Purpose of review
There is persisting controversy about tocolytic treatment for preterm labour. This review addresses this controversy by appraising the recent clinical literature.
Surveys of obstetricians indicate a high usage of tocolysis for preterm labour, but evidence that this treatment confers overall benefit is still lacking. Betamimetics are now, correctly, being abandoned in favour of nifedipine, which has superior tocolytic properties and better neonatal outcomes. There is no evidence of effectiveness for magnesium sulphate as a tocolytic. Atosiban is a newer agent, which appears to be effective in delaying preterm birth with a favourable maternal safety profile, but there are persisting concerns about the lack of impact on perinatal mortality and morbidity. Current research is addressing the COX-2 inhibitor, rofecoxib, which has theoretical advantages with respect to fetal safety.
For the relatively small proportion of women in otherwise uncomplicated preterm labour prior to 34 weeks' gestation, there appears to be a place for short-term tocolysis to gain time so that corticosteroids can be administered to enhance fetal lung maturation and, if necessary, to transfer the woman to a facility with a neonatal intensive care unit.
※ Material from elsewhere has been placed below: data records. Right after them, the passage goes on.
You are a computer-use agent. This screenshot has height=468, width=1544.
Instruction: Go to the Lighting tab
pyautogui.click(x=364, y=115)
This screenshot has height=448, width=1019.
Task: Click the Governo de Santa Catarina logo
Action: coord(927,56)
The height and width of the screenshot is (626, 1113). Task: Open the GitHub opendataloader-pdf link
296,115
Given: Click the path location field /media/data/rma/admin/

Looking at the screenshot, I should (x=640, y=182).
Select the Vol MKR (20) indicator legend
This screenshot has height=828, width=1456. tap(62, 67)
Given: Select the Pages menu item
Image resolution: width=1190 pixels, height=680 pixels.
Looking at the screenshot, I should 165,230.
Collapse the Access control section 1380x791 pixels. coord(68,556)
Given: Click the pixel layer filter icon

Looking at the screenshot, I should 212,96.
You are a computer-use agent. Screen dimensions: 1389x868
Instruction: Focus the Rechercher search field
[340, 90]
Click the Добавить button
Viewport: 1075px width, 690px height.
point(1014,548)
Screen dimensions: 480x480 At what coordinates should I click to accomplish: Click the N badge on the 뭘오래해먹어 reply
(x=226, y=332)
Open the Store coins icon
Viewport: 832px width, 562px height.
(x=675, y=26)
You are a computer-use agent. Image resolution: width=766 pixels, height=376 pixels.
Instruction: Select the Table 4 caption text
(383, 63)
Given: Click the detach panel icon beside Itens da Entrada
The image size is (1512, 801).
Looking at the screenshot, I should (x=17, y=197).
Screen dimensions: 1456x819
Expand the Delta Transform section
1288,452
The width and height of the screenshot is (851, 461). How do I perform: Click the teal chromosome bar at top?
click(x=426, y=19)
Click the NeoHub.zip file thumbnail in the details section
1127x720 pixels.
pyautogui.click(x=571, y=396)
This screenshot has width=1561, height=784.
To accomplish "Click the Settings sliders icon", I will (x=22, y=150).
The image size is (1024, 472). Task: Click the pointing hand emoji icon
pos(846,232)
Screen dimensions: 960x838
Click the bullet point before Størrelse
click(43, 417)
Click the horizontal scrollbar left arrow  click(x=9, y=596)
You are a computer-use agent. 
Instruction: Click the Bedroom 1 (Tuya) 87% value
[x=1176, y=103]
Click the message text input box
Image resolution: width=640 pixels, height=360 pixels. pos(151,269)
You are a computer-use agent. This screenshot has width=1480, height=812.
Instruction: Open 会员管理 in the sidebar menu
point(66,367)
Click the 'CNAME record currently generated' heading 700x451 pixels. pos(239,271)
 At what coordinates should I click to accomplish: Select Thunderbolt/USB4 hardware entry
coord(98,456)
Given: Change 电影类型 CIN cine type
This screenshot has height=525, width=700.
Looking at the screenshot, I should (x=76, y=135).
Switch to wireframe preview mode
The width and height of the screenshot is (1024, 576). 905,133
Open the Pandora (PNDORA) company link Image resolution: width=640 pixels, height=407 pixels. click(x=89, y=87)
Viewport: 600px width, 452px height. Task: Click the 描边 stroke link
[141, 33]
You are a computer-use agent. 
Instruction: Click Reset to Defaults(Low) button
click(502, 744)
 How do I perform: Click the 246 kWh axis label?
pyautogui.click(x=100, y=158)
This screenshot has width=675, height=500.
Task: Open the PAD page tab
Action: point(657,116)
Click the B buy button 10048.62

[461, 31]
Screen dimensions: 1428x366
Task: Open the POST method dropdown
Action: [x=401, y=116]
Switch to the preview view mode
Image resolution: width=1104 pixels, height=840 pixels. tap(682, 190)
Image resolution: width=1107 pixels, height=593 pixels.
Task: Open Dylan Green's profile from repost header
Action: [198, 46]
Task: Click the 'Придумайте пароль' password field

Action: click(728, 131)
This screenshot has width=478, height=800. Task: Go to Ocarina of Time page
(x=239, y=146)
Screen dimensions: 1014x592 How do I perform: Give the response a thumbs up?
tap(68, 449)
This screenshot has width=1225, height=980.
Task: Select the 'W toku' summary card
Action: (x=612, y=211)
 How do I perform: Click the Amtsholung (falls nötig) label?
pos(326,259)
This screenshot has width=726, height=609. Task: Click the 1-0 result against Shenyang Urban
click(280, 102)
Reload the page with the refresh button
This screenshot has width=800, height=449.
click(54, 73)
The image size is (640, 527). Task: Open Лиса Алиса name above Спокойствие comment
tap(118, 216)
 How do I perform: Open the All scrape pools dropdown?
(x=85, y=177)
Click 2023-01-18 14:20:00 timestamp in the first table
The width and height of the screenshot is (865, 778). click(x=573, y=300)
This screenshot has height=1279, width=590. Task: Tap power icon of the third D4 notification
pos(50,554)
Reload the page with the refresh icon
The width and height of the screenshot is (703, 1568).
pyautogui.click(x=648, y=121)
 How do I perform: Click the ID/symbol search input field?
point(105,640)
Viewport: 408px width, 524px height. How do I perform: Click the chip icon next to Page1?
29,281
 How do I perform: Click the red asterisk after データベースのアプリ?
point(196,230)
Nifedipine is an effective and cheap tocolytic agent. Atosiban appears to also be effective, but it is expensive and not universally available. Betamimetics and magnesium sulphate should be abandoned as tocolytic agents. There is a need for further clinical trials to establish an unequivocal evidence base for tocolysis, which requires placebo-controlled trials, and for comparative trials to identify the agent with superior characteristics.